◆ REQUIRED ACTION 1:
According to the passage below about Afghan patients in Delhi hospitals, which languages do many Delhi hospitals offer websites in?
◆ REQUIRED ACTION 2:
Write a continuation of the passage below about Afghan patients in Delhi hospitals, starting after its last sentence.

◆ TEXT SEGMENT:
·····
Hospitals in Delhi witness a tremendous rush of Afghan patients, contributing greatly to medical tourism in India and even more important, improving people-to-people contacts between the two countries.

As part of a concerted diplomatic policy, Indian medical visas are free and do not require applicants to provide financial statements or proof of medical insurance. Years of war and crisis have damaged the healthcare infrastructure in Afghanistan, leaving many to search elsewhere for well-equipped and well-staffed facilities that maintain international standards. Here India offers the best facilities at prices that are far less than what would cost in the US and elsewhere in the developed world.

India has invested nearly $3 billion in aid to rebuild Afghanistan — seeking to win economic influence, boost security and gain a link to Central Asia — building over 200 public and private schools, sponsoring about 1,000 scholarships and playing host to upwards of 16,000 Afghan students.

The deficiencies of Afghan healthcare services have not been lost on Indian hospitals, which have been eager to lay out the welcome mat and tap into this new revenue stream. Many hospitals in Delhi already have websites in Dari and Pashto, and separate payment and service desks for Afghans. Prayer rooms, halal food and Afghan cuisine are also available and almost all hospitals provide interpreters free of charge.

Most patients from Afghanistan rent apartments in small localities of south Delhi like Lajpat Nagar, Malviya Nagar and Bhogal, which are close to premier hospitals like Apollo, Max, AIIMS and Moolchand Hospital.
·····
◆ RECORDS SUPPLIED:
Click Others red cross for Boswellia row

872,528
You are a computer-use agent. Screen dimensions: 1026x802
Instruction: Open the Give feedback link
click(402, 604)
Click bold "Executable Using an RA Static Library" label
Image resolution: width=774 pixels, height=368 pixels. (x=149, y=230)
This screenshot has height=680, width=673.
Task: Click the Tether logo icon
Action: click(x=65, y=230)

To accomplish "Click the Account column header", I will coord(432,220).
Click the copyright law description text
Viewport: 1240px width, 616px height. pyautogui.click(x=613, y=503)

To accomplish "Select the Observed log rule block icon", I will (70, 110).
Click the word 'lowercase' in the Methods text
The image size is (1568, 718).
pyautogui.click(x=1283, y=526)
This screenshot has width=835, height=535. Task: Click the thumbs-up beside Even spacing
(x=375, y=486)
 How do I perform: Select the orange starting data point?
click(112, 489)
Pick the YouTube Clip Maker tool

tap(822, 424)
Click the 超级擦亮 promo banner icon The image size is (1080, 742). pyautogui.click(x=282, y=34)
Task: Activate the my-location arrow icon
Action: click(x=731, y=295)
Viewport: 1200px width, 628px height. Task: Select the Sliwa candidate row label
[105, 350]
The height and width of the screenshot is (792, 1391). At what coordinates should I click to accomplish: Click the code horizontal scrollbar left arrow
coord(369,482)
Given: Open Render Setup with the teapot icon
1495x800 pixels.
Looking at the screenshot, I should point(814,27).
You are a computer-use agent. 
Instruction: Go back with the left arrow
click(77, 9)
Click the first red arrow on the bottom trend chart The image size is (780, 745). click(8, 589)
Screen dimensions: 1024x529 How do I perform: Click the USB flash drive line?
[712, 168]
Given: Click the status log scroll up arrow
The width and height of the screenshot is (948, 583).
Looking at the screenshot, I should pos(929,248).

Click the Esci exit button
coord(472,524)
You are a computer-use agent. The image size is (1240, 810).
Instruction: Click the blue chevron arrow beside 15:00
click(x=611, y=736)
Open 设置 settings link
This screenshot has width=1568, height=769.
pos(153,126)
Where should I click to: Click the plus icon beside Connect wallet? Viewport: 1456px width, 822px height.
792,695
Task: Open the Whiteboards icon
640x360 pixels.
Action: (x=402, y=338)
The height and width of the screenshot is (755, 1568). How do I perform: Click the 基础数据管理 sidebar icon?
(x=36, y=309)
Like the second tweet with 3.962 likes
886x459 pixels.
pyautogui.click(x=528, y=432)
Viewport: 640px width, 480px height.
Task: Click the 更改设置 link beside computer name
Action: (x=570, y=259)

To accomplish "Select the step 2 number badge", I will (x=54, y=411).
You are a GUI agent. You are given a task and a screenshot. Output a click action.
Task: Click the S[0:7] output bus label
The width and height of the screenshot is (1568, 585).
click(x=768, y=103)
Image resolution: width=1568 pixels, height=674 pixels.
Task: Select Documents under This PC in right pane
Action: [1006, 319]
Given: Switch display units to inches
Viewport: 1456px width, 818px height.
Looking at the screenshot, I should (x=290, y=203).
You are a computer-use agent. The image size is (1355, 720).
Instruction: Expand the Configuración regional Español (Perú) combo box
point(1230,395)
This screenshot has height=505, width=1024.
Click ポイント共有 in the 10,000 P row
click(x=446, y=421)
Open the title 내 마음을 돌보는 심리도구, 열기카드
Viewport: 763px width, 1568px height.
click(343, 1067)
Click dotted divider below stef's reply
·····
◆ RESULT 1:
Dari and Pashto.

◆ RESULT 2:
Diplomatic Outreach

Mohammad Gulnawaz, who underwent critical surgery for brain tumour at Max Hospital, rented an apartment for a month in Malviya Nagar. “It was at walking distance from the hospital and not very expensive,” said Gulnawaz, adding, “there are also some nice Afghan food outlets in the locality.”

Others like Mujeeb ur Rehman, 55, damaged his left leg in a mine blast while coming to Kabul from Kunar. Doctors in Kabul advised him to go to India or Pakistan for surgery. “I decided to go to India though it was a little more expensive than Pakistan,” says Rehman.

As part of the diplomatic outreach, India offers many facilities to Afghan patients with hassle-free visas in addition to addressing their security concerns, unlike Pakistan and Iran. According to the Indian Embassy in Kabul, more than 100,000 medical visas have been issued in the last three years.

Many Afghan medical tourists are as fascinated by traditional and natural medicine as by modern medicine. Ayurveda, Unani medicine and Yoga are also popular.

Not surprisingly, even Pakistan has confirmed that it has lost Afghan medical tourism trade to India in the last few years, mainly due to its border management policy. In October 2019, the Pakistan ministry of commerce suggested that in order to get business back, they will have to organise, coordinate, facilitate and develop health tourism in their country.

Until 2016, Pakistan was the top destination for Afghan medical tourists because of their common culture and language and less expensive treatments than anywhere else in the region, including India. However, patient numbers to Pakistan have considerably decreased and most have gone to India since 2016.

The ministry lists several reasons for the diversion including the border management policy of Pakistan, issues in getting Pakistani visas, unnecessary security checks at border crossing points, compulsory police reports and security clearance. Other reasons have included difficulties in getting doctors’ appointments and the rising medical and hotel prices in Pakistan.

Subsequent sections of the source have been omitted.